[Extracted data entries]
"""
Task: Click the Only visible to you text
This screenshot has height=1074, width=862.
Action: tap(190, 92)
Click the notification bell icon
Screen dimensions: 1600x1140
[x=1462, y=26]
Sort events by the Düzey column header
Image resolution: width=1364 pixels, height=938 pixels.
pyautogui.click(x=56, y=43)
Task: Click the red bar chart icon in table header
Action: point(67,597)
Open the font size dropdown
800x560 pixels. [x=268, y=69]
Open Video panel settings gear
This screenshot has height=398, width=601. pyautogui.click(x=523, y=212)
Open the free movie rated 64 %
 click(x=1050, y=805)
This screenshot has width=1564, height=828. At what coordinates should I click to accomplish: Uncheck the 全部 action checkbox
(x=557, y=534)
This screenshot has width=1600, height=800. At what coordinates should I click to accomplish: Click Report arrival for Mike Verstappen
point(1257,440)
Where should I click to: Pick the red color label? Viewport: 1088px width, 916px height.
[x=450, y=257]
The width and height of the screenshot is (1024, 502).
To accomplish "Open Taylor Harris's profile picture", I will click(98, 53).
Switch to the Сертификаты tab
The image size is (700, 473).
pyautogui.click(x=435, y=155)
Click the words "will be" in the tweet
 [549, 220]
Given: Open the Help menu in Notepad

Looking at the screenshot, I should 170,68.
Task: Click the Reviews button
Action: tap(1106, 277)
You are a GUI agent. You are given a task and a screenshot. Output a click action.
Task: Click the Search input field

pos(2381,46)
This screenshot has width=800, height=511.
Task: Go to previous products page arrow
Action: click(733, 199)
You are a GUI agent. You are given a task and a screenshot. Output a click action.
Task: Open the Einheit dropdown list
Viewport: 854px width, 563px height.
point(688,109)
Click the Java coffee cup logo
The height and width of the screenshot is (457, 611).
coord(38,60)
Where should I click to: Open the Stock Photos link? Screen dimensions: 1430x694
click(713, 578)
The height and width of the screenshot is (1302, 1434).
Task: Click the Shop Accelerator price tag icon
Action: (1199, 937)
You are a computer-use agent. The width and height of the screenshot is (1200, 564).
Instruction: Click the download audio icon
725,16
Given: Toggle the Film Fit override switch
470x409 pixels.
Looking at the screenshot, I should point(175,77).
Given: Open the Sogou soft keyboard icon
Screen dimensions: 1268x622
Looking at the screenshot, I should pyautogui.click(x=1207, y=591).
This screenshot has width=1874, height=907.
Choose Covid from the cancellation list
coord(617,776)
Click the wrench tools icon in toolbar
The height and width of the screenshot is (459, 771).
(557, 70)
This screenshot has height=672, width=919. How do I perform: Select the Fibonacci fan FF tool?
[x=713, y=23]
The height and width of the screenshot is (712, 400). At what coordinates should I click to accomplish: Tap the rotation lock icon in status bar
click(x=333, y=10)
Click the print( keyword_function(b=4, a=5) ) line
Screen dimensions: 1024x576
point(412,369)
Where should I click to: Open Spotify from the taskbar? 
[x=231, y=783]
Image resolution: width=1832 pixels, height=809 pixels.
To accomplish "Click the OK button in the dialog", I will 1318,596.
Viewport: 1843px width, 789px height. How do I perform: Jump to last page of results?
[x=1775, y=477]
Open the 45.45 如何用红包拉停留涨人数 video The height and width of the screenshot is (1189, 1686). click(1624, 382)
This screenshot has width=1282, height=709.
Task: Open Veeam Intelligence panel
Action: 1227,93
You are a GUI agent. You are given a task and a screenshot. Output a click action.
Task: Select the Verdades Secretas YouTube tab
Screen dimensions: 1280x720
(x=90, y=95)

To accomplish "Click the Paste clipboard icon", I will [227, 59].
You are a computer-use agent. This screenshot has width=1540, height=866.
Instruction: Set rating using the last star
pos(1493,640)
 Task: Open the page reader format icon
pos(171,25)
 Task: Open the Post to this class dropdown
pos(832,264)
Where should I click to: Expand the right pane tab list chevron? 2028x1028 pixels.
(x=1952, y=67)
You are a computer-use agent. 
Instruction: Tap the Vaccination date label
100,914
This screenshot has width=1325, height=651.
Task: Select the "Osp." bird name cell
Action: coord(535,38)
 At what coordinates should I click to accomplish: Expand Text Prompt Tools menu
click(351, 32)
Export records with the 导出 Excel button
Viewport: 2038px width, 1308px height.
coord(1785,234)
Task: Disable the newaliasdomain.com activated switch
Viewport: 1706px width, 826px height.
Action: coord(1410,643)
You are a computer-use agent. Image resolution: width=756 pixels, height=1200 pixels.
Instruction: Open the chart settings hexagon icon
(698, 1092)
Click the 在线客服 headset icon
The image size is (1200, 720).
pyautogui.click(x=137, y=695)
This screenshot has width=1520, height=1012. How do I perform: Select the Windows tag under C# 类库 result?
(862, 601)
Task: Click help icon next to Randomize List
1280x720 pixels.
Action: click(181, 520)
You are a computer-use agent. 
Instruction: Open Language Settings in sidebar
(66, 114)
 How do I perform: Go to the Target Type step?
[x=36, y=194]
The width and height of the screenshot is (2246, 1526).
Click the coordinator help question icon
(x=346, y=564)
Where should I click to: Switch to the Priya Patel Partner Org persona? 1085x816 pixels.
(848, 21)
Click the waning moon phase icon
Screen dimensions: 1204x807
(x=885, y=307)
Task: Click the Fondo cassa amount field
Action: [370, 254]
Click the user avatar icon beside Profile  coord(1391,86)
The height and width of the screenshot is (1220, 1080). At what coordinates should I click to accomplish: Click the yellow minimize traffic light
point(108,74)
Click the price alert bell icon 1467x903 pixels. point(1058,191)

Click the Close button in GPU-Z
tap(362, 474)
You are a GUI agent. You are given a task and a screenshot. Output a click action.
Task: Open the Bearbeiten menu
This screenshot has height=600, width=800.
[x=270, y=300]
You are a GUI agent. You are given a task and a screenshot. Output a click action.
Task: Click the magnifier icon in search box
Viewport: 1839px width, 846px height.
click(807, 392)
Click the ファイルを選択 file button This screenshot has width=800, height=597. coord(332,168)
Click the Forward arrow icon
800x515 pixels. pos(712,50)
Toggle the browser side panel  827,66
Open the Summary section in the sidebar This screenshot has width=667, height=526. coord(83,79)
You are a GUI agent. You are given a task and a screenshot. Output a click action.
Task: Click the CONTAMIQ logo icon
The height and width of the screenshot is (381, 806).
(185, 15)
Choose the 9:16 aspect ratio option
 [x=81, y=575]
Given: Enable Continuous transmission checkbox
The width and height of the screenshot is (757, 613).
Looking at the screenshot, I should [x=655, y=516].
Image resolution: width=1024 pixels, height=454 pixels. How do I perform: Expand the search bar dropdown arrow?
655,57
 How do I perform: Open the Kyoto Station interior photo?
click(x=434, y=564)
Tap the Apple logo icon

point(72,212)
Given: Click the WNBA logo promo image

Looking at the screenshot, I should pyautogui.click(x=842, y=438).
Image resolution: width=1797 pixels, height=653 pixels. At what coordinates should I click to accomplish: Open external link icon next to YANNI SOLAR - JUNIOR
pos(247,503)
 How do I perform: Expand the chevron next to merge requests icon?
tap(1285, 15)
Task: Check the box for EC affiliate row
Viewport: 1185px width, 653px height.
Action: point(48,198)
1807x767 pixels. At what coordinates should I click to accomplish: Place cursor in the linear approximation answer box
"""
▸ YOUR GOAL:
Every record must be transcribed exactly as written.

▸ SOLVED PROBLEM:
Task: Click the Only visible to you text
This screenshot has height=1074, width=862.
Action: tap(190, 92)
Click the notification bell icon
Screen dimensions: 1600x1140
[x=1462, y=26]
Sort events by the Düzey column header
Image resolution: width=1364 pixels, height=938 pixels.
pyautogui.click(x=56, y=43)
Task: Click the red bar chart icon in table header
Action: point(67,597)
Open the font size dropdown
800x560 pixels. [x=268, y=69]
Open Video panel settings gear
This screenshot has height=398, width=601. pyautogui.click(x=523, y=212)
Open the free movie rated 64 %
 click(x=1050, y=805)
This screenshot has width=1564, height=828. At what coordinates should I click to accomplish: Uncheck the 全部 action checkbox
(x=557, y=534)
This screenshot has width=1600, height=800. At what coordinates should I click to accomplish: Click Report arrival for Mike Verstappen
point(1257,440)
Where should I click to: Pick the red color label? Viewport: 1088px width, 916px height.
[x=450, y=257]
The width and height of the screenshot is (1024, 502).
To accomplish "Open Taylor Harris's profile picture", I will click(98, 53).
Switch to the Сертификаты tab
The image size is (700, 473).
pyautogui.click(x=435, y=155)
Click the words "will be" in the tweet
 [549, 220]
Given: Open the Help menu in Notepad

Looking at the screenshot, I should 170,68.
Task: Click the Reviews button
Action: tap(1106, 277)
You are a GUI agent. You are given a task and a screenshot. Output a click action.
Task: Click the Search input field

pos(2381,46)
This screenshot has width=800, height=511.
Task: Go to previous products page arrow
Action: click(733, 199)
You are a GUI agent. You are given a task and a screenshot. Output a click action.
Task: Open the Einheit dropdown list
Viewport: 854px width, 563px height.
point(688,109)
Click the Java coffee cup logo
The height and width of the screenshot is (457, 611).
coord(38,60)
Where should I click to: Open the Stock Photos link? Screen dimensions: 1430x694
click(713, 578)
The height and width of the screenshot is (1302, 1434).
Task: Click the Shop Accelerator price tag icon
Action: (1199, 937)
You are a computer-use agent. The width and height of the screenshot is (1200, 564).
Instruction: Click the download audio icon
725,16
Given: Toggle the Film Fit override switch
470x409 pixels.
Looking at the screenshot, I should point(175,77).
Given: Open the Sogou soft keyboard icon
Screen dimensions: 1268x622
Looking at the screenshot, I should pyautogui.click(x=1207, y=591).
This screenshot has width=1874, height=907.
Choose Covid from the cancellation list
coord(617,776)
Click the wrench tools icon in toolbar
The height and width of the screenshot is (459, 771).
(557, 70)
This screenshot has height=672, width=919. How do I perform: Select the Fibonacci fan FF tool?
[x=713, y=23]
The height and width of the screenshot is (712, 400). At what coordinates should I click to accomplish: Tap the rotation lock icon in status bar
click(x=333, y=10)
Click the print( keyword_function(b=4, a=5) ) line
Screen dimensions: 1024x576
point(412,369)
Where should I click to: Open Spotify from the taskbar? 
[x=231, y=783]
Image resolution: width=1832 pixels, height=809 pixels.
To accomplish "Click the OK button in the dialog", I will 1318,596.
Viewport: 1843px width, 789px height. How do I perform: Jump to last page of results?
[x=1775, y=477]
Open the 45.45 如何用红包拉停留涨人数 video The height and width of the screenshot is (1189, 1686). click(1624, 382)
This screenshot has width=1282, height=709.
Task: Open Veeam Intelligence panel
Action: 1227,93
You are a GUI agent. You are given a task and a screenshot. Output a click action.
Task: Select the Verdades Secretas YouTube tab
Screen dimensions: 1280x720
(x=90, y=95)

To accomplish "Click the Paste clipboard icon", I will [227, 59].
You are a computer-use agent. This screenshot has width=1540, height=866.
Instruction: Set rating using the last star
pos(1493,640)
 Task: Open the page reader format icon
pos(171,25)
 Task: Open the Post to this class dropdown
pos(832,264)
Where should I click to: Expand the right pane tab list chevron? 2028x1028 pixels.
(x=1952, y=67)
You are a computer-use agent. 
Instruction: Tap the Vaccination date label
100,914
This screenshot has width=1325, height=651.
Task: Select the "Osp." bird name cell
Action: coord(535,38)
 At what coordinates should I click to accomplish: Expand Text Prompt Tools menu
click(351, 32)
Export records with the 导出 Excel button
Viewport: 2038px width, 1308px height.
coord(1785,234)
Task: Disable the newaliasdomain.com activated switch
Viewport: 1706px width, 826px height.
Action: coord(1410,643)
You are a computer-use agent. Image resolution: width=756 pixels, height=1200 pixels.
Instruction: Open the chart settings hexagon icon
(698, 1092)
Click the 在线客服 headset icon
The image size is (1200, 720).
pyautogui.click(x=137, y=695)
This screenshot has width=1520, height=1012. How do I perform: Select the Windows tag under C# 类库 result?
(862, 601)
Task: Click help icon next to Randomize List
1280x720 pixels.
Action: click(181, 520)
You are a computer-use agent. 
Instruction: Open Language Settings in sidebar
(66, 114)
 How do I perform: Go to the Target Type step?
[x=36, y=194]
The width and height of the screenshot is (2246, 1526).
Click the coordinator help question icon
(x=346, y=564)
Where should I click to: Switch to the Priya Patel Partner Org persona? 1085x816 pixels.
(848, 21)
Click the waning moon phase icon
Screen dimensions: 1204x807
(x=885, y=307)
Task: Click the Fondo cassa amount field
Action: [370, 254]
Click the user avatar icon beside Profile  coord(1391,86)
The height and width of the screenshot is (1220, 1080). At what coordinates should I click to accomplish: Click the yellow minimize traffic light
point(108,74)
Click the price alert bell icon 1467x903 pixels. point(1058,191)

Click the Close button in GPU-Z
tap(362, 474)
You are a GUI agent. You are given a task and a screenshot. Output a click action.
Task: Open the Bearbeiten menu
This screenshot has height=600, width=800.
[x=270, y=300]
You are a GUI agent. You are given a task and a screenshot. Output a click action.
Task: Click the magnifier icon in search box
Viewport: 1839px width, 846px height.
click(807, 392)
Click the ファイルを選択 file button This screenshot has width=800, height=597. coord(332,168)
Click the Forward arrow icon
800x515 pixels. pos(712,50)
Toggle the browser side panel  827,66
Open the Summary section in the sidebar This screenshot has width=667, height=526. coord(83,79)
You are a GUI agent. You are given a task and a screenshot. Output a click action.
Task: Click the CONTAMIQ logo icon
The height and width of the screenshot is (381, 806).
(185, 15)
Choose the 9:16 aspect ratio option
 [x=81, y=575]
Given: Enable Continuous transmission checkbox
The width and height of the screenshot is (757, 613).
Looking at the screenshot, I should [x=655, y=516].
Image resolution: width=1024 pixels, height=454 pixels. How do I perform: Expand the search bar dropdown arrow?
655,57
 How do I perform: Open the Kyoto Station interior photo?
click(x=434, y=564)
Tap the Apple logo icon

point(72,212)
Given: Click the WNBA logo promo image

Looking at the screenshot, I should pyautogui.click(x=842, y=438).
Image resolution: width=1797 pixels, height=653 pixels. At what coordinates should I click to accomplish: Open external link icon next to YANNI SOLAR - JUNIOR
pos(247,503)
 How do I perform: Expand the chevron next to merge requests icon?
tap(1285, 15)
Task: Check the box for EC affiliate row
Viewport: 1185px width, 653px height.
Action: point(48,198)
1807x767 pixels. At what coordinates should I click to accomplish: Place cursor in the linear approximation answer box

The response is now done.